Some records

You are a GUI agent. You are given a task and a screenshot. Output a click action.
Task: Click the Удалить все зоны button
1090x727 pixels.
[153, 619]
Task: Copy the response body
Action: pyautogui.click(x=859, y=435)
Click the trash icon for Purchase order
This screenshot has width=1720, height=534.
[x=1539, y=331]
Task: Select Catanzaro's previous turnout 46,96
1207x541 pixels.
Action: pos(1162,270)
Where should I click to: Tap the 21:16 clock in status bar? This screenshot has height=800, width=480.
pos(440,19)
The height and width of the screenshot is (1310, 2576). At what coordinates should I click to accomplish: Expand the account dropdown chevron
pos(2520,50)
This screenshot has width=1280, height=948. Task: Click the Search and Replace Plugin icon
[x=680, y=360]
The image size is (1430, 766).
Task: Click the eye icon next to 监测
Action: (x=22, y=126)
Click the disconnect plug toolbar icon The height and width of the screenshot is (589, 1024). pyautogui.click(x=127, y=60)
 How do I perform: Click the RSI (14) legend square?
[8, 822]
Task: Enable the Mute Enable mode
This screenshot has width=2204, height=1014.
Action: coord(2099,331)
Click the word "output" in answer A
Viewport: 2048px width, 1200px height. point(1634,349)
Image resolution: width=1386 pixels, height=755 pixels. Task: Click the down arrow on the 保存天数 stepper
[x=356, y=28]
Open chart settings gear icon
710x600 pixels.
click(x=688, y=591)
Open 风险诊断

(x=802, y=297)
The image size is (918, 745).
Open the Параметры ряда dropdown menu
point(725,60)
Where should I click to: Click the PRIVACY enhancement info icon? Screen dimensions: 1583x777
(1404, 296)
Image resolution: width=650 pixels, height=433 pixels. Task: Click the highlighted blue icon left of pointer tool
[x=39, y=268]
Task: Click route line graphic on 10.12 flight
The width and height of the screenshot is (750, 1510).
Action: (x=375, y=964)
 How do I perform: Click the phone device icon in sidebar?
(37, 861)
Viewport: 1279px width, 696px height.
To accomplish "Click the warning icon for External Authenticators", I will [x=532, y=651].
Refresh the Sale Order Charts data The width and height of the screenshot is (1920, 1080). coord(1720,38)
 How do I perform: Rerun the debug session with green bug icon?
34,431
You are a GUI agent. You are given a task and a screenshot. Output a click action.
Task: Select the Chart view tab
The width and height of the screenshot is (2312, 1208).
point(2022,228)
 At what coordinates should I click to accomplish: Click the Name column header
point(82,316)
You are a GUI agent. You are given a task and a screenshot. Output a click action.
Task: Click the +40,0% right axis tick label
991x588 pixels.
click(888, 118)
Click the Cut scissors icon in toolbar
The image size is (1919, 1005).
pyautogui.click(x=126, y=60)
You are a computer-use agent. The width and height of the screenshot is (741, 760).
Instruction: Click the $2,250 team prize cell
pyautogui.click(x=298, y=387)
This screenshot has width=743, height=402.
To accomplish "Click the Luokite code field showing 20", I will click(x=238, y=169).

### Objective
Extract these lines and reproduce them exactly, character for character.

### Result for this exercise
You are a GUI agent. You are given a task and a screenshot. Output a click action.
Task: Click the Удалить все зоны button
1090x727 pixels.
[153, 619]
Task: Copy the response body
Action: pyautogui.click(x=859, y=435)
Click the trash icon for Purchase order
This screenshot has width=1720, height=534.
[x=1539, y=331]
Task: Select Catanzaro's previous turnout 46,96
1207x541 pixels.
Action: pos(1162,270)
Where should I click to: Tap the 21:16 clock in status bar? This screenshot has height=800, width=480.
pos(440,19)
The height and width of the screenshot is (1310, 2576). At what coordinates should I click to accomplish: Expand the account dropdown chevron
pos(2520,50)
This screenshot has width=1280, height=948. Task: Click the Search and Replace Plugin icon
[x=680, y=360]
The image size is (1430, 766).
Task: Click the eye icon next to 监测
Action: (x=22, y=126)
Click the disconnect plug toolbar icon The height and width of the screenshot is (589, 1024). pyautogui.click(x=127, y=60)
 How do I perform: Click the RSI (14) legend square?
[8, 822]
Task: Enable the Mute Enable mode
This screenshot has width=2204, height=1014.
Action: coord(2099,331)
Click the word "output" in answer A
Viewport: 2048px width, 1200px height. point(1634,349)
Image resolution: width=1386 pixels, height=755 pixels. Task: Click the down arrow on the 保存天数 stepper
[x=356, y=28]
Open chart settings gear icon
710x600 pixels.
click(x=688, y=591)
Open 风险诊断

(x=802, y=297)
The image size is (918, 745).
Open the Параметры ряда dropdown menu
point(725,60)
Where should I click to: Click the PRIVACY enhancement info icon? Screen dimensions: 1583x777
(1404, 296)
Image resolution: width=650 pixels, height=433 pixels. Task: Click the highlighted blue icon left of pointer tool
[x=39, y=268]
Task: Click route line graphic on 10.12 flight
The width and height of the screenshot is (750, 1510).
Action: (x=375, y=964)
 How do I perform: Click the phone device icon in sidebar?
(37, 861)
Viewport: 1279px width, 696px height.
To accomplish "Click the warning icon for External Authenticators", I will [x=532, y=651].
Refresh the Sale Order Charts data The width and height of the screenshot is (1920, 1080). coord(1720,38)
 How do I perform: Rerun the debug session with green bug icon?
34,431
You are a GUI agent. You are given a task and a screenshot. Output a click action.
Task: Select the Chart view tab
The width and height of the screenshot is (2312, 1208).
point(2022,228)
 At what coordinates should I click to accomplish: Click the Name column header
point(82,316)
You are a GUI agent. You are given a task and a screenshot. Output a click action.
Task: Click the +40,0% right axis tick label
991x588 pixels.
click(888, 118)
Click the Cut scissors icon in toolbar
The image size is (1919, 1005).
pyautogui.click(x=126, y=60)
You are a computer-use agent. The width and height of the screenshot is (741, 760).
Instruction: Click the $2,250 team prize cell
pyautogui.click(x=298, y=387)
This screenshot has width=743, height=402.
To accomplish "Click the Luokite code field showing 20", I will click(x=238, y=169).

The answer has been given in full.